### [What the task asks]
Only the stretch of the listing below that runs from the line with "Instruction: Click Caedrel's" through the line with "Task: Expand the Reflect options dropdown" is to be printed, exactly and with both ends.

### [Raw data]
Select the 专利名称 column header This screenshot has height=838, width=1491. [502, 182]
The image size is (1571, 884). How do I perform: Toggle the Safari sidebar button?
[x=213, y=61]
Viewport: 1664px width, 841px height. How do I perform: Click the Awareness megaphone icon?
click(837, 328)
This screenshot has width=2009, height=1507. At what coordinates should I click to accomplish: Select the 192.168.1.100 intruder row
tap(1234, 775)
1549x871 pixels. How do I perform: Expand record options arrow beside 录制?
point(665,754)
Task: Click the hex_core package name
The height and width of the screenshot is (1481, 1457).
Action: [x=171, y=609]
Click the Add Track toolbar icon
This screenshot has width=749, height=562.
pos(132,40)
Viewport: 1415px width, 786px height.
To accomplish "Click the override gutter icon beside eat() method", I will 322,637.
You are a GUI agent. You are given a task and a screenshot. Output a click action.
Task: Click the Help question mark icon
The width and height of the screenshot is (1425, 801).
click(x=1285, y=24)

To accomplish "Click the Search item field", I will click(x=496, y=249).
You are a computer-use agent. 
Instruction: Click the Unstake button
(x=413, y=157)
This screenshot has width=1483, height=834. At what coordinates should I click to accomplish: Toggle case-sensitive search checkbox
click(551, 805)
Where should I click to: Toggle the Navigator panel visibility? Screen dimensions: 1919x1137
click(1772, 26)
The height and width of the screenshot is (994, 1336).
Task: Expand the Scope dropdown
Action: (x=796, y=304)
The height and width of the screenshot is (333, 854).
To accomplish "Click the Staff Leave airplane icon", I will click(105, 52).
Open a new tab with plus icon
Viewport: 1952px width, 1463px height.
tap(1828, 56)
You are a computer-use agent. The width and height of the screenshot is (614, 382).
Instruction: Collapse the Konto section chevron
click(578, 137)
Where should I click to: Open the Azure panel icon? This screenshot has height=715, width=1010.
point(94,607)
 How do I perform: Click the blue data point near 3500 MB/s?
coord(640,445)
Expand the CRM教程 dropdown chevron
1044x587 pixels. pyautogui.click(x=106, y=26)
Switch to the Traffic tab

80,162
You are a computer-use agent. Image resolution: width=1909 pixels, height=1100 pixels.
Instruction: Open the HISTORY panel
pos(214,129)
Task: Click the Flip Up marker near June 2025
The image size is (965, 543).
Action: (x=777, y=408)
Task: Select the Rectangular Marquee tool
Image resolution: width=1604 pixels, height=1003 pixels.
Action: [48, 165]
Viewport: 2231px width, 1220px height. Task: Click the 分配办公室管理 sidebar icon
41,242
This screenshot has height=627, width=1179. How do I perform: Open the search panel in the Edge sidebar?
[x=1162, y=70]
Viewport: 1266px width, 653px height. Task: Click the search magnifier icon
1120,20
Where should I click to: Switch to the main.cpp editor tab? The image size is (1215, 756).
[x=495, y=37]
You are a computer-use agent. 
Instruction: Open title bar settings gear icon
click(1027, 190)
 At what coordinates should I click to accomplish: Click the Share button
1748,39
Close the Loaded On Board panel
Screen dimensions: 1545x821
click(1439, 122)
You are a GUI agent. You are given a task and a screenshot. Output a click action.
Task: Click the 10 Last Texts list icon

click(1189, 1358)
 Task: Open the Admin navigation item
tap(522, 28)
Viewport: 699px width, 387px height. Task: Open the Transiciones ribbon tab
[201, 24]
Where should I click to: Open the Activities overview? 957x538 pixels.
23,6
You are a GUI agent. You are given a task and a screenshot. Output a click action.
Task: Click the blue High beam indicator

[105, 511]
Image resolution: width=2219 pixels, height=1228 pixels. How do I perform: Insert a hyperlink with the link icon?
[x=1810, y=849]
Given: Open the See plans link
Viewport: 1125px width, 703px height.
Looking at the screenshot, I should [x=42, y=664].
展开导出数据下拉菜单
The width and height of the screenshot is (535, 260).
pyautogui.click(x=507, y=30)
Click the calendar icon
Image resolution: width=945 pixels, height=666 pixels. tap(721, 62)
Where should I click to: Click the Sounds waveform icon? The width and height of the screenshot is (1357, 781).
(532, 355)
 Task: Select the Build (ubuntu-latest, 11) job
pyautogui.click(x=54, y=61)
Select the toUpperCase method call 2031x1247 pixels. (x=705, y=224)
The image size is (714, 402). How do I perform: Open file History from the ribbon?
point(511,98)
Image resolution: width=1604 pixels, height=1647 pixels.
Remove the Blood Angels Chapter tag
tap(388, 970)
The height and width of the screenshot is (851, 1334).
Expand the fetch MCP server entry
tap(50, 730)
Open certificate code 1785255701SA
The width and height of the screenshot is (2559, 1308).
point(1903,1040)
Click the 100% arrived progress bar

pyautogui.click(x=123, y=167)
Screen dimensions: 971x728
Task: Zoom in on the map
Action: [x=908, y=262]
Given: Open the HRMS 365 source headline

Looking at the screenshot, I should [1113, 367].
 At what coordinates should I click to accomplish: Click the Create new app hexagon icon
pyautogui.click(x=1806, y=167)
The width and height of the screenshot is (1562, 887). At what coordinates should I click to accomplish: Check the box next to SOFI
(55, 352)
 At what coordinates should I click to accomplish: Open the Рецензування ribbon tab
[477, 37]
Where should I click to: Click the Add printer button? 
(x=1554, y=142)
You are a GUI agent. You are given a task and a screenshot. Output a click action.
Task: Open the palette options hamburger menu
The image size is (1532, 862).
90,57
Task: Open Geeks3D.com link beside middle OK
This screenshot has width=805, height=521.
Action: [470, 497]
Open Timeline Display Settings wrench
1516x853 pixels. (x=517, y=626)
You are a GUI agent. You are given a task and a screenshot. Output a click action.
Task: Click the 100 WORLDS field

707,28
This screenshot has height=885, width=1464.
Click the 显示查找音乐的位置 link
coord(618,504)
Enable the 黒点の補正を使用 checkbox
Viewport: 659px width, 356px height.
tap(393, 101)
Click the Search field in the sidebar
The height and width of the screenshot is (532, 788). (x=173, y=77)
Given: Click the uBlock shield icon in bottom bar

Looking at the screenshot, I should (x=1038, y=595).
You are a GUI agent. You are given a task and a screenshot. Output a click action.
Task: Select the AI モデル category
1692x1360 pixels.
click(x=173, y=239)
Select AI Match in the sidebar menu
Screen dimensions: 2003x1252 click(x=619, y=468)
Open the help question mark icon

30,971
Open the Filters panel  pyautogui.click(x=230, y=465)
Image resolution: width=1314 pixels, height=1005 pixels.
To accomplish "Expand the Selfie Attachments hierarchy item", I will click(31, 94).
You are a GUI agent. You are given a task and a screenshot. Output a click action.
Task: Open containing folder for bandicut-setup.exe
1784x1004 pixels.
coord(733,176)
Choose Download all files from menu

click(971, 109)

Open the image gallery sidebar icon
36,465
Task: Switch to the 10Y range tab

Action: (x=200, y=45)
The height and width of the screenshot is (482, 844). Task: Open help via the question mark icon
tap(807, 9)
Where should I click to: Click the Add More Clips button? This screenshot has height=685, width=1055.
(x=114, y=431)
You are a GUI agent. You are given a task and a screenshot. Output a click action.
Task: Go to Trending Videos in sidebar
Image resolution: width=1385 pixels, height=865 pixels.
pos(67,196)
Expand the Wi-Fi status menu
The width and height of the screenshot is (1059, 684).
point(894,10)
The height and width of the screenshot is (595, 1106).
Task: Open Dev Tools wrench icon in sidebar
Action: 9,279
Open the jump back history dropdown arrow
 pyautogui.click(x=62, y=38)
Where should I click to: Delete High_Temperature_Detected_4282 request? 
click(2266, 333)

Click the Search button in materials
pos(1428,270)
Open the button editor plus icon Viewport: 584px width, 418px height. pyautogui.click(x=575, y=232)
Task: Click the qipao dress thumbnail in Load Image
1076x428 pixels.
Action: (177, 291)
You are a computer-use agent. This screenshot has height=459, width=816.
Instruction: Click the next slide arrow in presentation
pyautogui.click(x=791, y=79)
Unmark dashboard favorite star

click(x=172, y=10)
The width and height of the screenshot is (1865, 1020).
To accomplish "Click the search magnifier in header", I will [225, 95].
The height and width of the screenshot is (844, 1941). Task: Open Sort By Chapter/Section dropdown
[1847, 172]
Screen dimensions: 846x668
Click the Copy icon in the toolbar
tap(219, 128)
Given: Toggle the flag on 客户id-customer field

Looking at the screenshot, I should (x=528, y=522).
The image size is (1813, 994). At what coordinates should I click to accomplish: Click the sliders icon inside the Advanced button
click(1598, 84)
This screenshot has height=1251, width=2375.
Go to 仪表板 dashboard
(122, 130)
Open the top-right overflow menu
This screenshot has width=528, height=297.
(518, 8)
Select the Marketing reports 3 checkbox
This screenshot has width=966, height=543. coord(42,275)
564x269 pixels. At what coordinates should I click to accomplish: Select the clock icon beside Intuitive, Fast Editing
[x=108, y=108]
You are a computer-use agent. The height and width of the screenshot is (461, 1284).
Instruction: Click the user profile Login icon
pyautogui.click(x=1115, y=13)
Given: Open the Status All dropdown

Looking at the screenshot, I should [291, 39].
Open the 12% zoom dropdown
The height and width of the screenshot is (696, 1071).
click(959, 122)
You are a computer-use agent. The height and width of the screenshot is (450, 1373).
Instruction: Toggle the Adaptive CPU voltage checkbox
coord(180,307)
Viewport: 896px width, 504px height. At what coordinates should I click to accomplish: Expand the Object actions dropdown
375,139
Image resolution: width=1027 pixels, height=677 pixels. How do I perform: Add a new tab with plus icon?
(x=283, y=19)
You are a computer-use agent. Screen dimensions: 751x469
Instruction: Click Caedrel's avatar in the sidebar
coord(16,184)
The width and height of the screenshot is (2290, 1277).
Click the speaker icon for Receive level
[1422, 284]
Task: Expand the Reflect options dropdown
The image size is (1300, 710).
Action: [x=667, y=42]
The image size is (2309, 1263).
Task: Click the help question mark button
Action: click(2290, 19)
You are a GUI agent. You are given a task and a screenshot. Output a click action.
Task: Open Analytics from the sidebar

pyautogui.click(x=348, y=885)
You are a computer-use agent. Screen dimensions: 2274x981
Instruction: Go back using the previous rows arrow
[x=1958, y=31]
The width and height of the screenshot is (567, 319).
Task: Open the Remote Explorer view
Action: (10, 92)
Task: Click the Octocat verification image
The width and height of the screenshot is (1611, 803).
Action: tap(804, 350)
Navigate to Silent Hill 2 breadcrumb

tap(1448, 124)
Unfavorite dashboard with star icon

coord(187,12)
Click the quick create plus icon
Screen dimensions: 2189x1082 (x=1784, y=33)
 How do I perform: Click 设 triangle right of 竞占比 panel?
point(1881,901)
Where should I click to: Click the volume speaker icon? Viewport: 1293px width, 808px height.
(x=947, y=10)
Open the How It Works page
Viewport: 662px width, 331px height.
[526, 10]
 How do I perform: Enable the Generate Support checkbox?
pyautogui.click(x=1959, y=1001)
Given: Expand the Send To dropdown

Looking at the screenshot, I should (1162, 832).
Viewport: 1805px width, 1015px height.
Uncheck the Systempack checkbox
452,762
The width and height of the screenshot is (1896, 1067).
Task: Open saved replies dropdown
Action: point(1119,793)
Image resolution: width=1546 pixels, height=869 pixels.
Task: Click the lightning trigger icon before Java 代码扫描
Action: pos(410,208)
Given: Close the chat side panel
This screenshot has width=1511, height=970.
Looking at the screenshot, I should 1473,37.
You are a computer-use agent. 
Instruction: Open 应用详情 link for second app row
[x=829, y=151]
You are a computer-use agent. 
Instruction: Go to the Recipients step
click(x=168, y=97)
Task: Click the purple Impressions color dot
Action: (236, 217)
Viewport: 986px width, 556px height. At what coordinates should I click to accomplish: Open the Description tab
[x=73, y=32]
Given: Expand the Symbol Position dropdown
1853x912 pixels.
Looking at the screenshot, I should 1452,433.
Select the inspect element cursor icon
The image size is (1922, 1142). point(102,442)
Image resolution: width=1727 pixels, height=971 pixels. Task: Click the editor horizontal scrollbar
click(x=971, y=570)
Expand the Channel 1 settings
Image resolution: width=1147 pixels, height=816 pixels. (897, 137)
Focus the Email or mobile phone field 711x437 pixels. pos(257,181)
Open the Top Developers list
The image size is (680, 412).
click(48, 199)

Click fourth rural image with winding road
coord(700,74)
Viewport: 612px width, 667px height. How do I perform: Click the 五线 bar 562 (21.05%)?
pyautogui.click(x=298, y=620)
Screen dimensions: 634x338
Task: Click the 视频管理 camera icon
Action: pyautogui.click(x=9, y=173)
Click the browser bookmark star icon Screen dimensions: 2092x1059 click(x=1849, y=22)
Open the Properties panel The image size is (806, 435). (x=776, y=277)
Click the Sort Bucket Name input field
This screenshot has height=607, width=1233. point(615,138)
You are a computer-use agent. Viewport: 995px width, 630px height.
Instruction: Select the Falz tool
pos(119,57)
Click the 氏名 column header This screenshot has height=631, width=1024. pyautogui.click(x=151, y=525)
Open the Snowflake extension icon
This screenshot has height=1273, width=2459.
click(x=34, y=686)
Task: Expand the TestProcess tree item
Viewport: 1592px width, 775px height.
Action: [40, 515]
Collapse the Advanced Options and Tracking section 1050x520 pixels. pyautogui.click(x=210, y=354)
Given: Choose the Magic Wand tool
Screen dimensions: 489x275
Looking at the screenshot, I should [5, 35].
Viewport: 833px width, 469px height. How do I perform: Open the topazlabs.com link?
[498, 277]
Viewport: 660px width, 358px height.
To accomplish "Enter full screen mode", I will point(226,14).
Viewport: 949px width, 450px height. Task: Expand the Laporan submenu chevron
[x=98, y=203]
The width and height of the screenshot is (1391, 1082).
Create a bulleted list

### [Expected answer]
Instruction: Click Caedrel's avatar in the sidebar
coord(16,184)
The width and height of the screenshot is (2290, 1277).
Click the speaker icon for Receive level
[1422, 284]
Task: Expand the Reflect options dropdown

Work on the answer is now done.